But writers such as Betty Friedan (``The Feminine Mystique,'' 1963) and Simone de Beauvoir (``The Second Sex,'' 1949) went even a step further in the wrong direction, says Shalit. In making women into men, and indicting ``women's work'' as parasitism, they told us, in essence, to hate what so many women were and (now by choice) still are: mothers, nurturers and homemakers.

For feminists, it seemed, the only real woman was a simulated man: this often meant a working woman. Hillary Rodham Clinton expressed this sentiment best when, in response to criticism of her worldly lifestyle, she sniped that she guessed she could have just stayed home and baked cookies.

Even Friedan's recent hagiographer, Judith Hennessee (``Betty Friedan: Her Life,'' Random House, $27.95, 320 pp.), concedes that Friedan preferred the company of men and was, at bottom, a hyper-competitive, megalomaniacal misogynist: in short, exactly the kind of man she decried.

It seems, then, that the ideological legacy of feminism is a mess. It's rife with proposals that are not viable, and condemnations of men and women that will do neither sex any good.

Now, things are so corrupt that Gloria Steinem and most feminist spokespeople are defending a president who has been accused by several women of sexual harassment and by still another of rape. And why? Journalist Nina Burleigh gave the all-too-honest answer when she said she would gladly have performed oral sex on Clinton just to thank him for keeping abortion legal.

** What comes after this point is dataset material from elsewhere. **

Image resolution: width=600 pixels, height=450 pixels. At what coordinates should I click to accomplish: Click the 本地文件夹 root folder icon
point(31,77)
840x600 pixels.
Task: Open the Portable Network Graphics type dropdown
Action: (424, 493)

In response to Burleigh's gaffe, New York Times op-ed columnist Maureen Dowd proclaimed the death of feminism to be a mass suicide.

So, is feminism dead? If so, where do we go from here? Should we abandon it, or can we give it a new name and a new direction that will disavow its mistakes but embrace its founding principles? The answer is a resounding yes: we must remake feminism with our fresh ideas. After all, pace our foremothers, we are, like it or not, liberated women.